* [REQUIREMENT]: Set down exactly the lines below between the line holding "This screenshot has height=421, width=966." and the line holding "This screenshot has height=737, width=1192.", inclusive; no other line belongs in the answer.

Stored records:
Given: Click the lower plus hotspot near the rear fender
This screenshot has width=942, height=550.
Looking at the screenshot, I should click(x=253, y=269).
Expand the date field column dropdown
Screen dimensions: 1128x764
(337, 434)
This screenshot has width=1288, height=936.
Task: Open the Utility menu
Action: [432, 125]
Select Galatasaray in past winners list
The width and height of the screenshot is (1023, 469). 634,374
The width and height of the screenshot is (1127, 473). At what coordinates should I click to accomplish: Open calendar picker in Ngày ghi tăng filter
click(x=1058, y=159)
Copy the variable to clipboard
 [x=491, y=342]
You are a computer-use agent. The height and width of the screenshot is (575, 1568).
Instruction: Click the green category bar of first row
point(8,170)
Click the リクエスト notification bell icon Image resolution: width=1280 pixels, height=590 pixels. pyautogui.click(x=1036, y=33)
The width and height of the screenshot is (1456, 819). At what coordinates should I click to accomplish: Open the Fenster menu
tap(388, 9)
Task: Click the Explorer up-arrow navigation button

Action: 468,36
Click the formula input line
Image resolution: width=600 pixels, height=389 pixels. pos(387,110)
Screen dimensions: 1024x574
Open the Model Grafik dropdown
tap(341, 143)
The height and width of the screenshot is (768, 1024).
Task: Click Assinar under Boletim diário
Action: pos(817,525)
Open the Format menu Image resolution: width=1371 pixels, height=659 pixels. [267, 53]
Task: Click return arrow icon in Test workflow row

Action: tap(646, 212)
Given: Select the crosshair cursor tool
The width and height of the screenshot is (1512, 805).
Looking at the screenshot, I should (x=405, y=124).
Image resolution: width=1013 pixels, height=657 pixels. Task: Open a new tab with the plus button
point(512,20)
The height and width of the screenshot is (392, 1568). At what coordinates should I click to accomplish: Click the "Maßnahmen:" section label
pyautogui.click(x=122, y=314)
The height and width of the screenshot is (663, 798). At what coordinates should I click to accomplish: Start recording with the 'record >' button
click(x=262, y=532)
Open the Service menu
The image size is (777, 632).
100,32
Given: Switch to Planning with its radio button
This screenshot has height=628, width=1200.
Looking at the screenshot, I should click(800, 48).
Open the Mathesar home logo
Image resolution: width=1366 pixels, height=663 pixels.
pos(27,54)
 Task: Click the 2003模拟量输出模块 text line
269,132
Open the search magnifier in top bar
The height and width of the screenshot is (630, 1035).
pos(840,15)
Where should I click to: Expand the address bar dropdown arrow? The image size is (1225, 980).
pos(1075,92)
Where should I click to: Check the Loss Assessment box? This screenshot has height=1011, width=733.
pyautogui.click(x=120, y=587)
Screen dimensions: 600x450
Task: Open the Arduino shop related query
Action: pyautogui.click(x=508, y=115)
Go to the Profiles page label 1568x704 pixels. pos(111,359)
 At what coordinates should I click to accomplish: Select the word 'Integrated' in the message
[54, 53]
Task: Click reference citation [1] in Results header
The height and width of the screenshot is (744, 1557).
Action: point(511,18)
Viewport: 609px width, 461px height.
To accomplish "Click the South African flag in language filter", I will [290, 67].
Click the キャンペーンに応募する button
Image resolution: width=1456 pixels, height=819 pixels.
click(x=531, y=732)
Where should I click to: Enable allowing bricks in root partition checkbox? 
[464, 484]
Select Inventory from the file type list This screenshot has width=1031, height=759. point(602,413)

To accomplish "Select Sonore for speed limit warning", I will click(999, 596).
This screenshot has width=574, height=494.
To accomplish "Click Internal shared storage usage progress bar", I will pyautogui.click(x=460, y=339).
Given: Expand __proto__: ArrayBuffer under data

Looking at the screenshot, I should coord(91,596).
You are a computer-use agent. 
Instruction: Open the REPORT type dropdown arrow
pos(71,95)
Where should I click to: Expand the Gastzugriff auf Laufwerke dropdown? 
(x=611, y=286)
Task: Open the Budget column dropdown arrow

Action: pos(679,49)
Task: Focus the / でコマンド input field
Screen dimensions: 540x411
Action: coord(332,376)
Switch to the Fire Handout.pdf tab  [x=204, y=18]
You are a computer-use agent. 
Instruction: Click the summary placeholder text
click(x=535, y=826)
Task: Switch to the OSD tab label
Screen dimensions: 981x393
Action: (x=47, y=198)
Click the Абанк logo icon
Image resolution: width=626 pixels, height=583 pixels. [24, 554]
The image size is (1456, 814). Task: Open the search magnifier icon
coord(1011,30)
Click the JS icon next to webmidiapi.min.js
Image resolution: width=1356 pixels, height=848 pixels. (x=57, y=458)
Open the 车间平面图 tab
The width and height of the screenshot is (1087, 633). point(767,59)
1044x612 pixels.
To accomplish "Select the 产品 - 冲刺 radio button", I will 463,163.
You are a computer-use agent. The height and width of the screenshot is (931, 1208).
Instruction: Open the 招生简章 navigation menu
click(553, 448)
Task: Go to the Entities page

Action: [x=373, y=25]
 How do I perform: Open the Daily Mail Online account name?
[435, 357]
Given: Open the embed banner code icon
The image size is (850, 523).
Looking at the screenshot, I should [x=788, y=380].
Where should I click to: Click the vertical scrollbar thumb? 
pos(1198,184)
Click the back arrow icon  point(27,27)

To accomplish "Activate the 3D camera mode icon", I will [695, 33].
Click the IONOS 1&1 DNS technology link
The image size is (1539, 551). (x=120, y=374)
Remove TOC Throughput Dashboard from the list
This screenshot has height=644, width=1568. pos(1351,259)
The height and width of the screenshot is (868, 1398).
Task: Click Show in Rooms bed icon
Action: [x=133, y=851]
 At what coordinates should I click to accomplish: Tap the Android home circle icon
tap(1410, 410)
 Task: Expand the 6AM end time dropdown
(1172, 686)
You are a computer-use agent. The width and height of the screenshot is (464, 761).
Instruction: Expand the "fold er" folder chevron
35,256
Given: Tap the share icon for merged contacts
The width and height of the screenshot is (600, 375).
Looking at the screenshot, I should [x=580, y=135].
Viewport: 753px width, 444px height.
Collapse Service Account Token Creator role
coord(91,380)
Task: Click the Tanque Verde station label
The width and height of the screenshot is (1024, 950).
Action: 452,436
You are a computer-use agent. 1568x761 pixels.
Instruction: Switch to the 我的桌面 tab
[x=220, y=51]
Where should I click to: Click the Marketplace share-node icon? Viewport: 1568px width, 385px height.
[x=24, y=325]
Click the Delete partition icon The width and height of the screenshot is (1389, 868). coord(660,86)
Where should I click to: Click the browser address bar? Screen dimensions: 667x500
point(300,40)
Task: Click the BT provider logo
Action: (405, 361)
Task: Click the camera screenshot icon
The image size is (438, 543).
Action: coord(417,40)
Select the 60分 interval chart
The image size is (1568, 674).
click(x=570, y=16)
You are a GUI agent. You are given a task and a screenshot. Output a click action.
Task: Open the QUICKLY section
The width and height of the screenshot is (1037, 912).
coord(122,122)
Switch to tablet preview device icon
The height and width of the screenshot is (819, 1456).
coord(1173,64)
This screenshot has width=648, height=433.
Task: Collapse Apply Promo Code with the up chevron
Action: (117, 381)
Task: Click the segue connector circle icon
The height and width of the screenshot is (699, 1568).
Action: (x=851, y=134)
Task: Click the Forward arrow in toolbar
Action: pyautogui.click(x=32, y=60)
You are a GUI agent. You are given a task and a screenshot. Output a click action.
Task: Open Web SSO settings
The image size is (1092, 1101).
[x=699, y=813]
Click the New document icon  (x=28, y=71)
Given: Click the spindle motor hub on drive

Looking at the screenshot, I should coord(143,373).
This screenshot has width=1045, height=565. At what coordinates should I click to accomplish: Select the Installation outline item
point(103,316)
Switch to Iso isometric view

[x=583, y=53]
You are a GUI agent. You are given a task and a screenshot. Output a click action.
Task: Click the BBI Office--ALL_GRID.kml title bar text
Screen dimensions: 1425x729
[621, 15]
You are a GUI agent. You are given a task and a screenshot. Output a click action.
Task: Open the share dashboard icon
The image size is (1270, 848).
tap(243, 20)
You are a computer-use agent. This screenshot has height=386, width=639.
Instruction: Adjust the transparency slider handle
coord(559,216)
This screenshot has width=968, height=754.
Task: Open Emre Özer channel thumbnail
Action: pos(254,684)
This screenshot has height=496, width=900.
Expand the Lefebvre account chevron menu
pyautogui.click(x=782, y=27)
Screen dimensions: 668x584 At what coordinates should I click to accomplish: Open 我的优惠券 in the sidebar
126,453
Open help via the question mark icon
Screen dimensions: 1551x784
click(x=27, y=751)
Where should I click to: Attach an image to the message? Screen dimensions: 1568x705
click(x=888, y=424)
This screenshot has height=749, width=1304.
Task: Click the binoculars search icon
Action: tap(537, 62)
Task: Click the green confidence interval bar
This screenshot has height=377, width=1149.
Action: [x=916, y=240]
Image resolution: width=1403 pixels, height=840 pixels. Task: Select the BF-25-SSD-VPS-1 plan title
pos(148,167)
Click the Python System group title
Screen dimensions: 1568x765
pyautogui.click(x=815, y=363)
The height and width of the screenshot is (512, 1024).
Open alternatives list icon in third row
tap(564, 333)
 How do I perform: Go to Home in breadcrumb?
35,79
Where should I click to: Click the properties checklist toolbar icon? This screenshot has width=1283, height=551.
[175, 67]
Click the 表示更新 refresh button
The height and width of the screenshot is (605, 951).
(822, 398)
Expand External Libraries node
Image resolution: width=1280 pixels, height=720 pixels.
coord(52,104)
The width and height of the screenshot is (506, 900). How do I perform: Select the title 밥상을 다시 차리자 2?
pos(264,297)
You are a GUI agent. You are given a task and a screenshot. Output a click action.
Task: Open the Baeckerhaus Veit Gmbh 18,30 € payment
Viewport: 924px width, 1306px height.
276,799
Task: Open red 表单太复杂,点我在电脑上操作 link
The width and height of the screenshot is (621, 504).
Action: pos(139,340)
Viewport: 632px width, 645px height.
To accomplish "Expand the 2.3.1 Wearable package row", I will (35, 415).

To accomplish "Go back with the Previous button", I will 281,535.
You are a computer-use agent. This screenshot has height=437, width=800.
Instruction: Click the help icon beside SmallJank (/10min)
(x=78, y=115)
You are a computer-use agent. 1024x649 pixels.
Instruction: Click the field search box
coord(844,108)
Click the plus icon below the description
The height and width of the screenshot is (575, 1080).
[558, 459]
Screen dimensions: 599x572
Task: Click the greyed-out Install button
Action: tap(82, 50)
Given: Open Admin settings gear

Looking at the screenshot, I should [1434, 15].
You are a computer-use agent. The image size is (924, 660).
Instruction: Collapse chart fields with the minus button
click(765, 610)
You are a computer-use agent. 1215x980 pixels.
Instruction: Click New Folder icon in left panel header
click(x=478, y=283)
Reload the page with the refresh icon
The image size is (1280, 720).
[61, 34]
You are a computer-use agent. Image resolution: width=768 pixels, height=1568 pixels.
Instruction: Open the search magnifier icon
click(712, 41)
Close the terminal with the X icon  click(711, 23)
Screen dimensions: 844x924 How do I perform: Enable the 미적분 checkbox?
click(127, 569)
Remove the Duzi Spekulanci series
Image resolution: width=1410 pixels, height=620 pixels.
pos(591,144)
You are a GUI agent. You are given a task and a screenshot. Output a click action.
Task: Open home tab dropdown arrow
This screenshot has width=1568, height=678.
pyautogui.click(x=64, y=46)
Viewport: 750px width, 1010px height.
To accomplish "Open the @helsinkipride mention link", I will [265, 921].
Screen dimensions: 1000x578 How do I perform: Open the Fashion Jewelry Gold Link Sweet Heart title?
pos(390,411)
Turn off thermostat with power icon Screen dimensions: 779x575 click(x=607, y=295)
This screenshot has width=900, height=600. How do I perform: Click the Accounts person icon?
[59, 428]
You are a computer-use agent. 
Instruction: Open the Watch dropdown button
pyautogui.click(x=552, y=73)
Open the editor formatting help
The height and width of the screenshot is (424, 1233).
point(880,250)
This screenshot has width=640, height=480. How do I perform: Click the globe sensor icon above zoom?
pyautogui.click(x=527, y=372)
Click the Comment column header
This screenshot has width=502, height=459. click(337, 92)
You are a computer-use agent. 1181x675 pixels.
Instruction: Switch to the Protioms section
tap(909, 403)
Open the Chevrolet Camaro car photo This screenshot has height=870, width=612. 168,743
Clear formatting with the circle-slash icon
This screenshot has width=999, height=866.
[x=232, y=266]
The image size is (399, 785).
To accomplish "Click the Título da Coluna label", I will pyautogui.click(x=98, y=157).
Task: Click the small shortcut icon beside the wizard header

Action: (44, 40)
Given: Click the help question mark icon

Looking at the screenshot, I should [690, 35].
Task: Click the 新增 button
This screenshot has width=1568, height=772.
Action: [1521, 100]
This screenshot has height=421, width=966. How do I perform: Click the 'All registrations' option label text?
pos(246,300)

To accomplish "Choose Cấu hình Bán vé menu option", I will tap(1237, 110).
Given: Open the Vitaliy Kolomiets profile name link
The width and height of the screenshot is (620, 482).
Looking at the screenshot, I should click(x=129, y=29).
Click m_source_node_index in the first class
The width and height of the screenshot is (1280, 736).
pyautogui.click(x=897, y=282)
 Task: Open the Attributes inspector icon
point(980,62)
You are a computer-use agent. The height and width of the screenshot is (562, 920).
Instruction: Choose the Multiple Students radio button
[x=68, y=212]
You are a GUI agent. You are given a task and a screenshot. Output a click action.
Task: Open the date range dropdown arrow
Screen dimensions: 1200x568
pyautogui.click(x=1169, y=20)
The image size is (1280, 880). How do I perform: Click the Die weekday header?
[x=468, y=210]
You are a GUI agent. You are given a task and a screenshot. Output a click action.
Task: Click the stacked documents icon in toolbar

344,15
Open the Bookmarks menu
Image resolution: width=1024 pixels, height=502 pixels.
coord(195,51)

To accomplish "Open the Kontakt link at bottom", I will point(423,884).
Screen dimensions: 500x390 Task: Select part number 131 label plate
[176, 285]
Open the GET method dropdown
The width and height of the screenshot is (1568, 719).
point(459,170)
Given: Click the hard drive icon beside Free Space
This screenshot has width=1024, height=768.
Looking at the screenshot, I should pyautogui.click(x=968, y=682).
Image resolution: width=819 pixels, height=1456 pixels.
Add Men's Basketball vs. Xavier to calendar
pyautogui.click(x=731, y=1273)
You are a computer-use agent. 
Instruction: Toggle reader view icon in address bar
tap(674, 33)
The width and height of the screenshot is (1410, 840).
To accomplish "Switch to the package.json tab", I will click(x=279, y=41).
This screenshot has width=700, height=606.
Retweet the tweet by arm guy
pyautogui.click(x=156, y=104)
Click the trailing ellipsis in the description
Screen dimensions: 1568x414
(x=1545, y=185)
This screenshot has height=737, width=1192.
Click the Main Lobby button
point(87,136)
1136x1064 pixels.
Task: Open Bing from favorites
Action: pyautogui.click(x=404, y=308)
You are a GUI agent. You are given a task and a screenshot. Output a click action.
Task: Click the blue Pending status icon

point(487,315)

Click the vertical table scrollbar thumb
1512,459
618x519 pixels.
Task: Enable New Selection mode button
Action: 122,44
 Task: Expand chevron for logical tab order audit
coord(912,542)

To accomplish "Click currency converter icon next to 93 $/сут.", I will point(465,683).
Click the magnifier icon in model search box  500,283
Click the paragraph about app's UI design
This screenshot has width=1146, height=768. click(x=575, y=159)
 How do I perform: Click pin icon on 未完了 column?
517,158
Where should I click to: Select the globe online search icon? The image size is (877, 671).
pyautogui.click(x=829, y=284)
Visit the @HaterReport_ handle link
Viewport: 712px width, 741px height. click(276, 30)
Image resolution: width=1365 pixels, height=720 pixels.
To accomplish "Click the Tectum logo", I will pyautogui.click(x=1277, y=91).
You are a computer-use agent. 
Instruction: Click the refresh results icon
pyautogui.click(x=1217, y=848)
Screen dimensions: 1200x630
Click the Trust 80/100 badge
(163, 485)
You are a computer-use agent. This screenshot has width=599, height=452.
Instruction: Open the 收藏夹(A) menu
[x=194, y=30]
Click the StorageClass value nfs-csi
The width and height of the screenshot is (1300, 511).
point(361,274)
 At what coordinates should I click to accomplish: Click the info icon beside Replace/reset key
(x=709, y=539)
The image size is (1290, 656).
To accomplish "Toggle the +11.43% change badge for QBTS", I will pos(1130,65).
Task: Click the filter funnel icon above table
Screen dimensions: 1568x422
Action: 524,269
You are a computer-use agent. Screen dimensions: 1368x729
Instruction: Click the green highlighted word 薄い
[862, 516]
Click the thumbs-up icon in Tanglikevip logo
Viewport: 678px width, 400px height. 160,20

* [EXPECTED OUTPUT]:
This screenshot has height=421, width=966. How do I perform: Click the 'All registrations' option label text?
pos(246,300)

To accomplish "Choose Cấu hình Bán vé menu option", I will tap(1237, 110).
Given: Open the Vitaliy Kolomiets profile name link
The width and height of the screenshot is (620, 482).
Looking at the screenshot, I should click(x=129, y=29).
Click m_source_node_index in the first class
The width and height of the screenshot is (1280, 736).
pyautogui.click(x=897, y=282)
 Task: Open the Attributes inspector icon
point(980,62)
You are a computer-use agent. The height and width of the screenshot is (562, 920).
Instruction: Choose the Multiple Students radio button
[x=68, y=212]
You are a GUI agent. You are given a task and a screenshot. Output a click action.
Task: Open the date range dropdown arrow
Screen dimensions: 1200x568
pyautogui.click(x=1169, y=20)
The image size is (1280, 880). How do I perform: Click the Die weekday header?
[x=468, y=210]
You are a GUI agent. You are given a task and a screenshot. Output a click action.
Task: Click the stacked documents icon in toolbar

344,15
Open the Bookmarks menu
Image resolution: width=1024 pixels, height=502 pixels.
coord(195,51)

To accomplish "Open the Kontakt link at bottom", I will point(423,884).
Screen dimensions: 500x390 Task: Select part number 131 label plate
[176, 285]
Open the GET method dropdown
The width and height of the screenshot is (1568, 719).
point(459,170)
Given: Click the hard drive icon beside Free Space
This screenshot has width=1024, height=768.
Looking at the screenshot, I should pyautogui.click(x=968, y=682).
Image resolution: width=819 pixels, height=1456 pixels.
Add Men's Basketball vs. Xavier to calendar
pyautogui.click(x=731, y=1273)
You are a computer-use agent. 
Instruction: Toggle reader view icon in address bar
tap(674, 33)
The width and height of the screenshot is (1410, 840).
To accomplish "Switch to the package.json tab", I will click(x=279, y=41).
This screenshot has width=700, height=606.
Retweet the tweet by arm guy
pyautogui.click(x=156, y=104)
Click the trailing ellipsis in the description
Screen dimensions: 1568x414
(x=1545, y=185)
This screenshot has height=737, width=1192.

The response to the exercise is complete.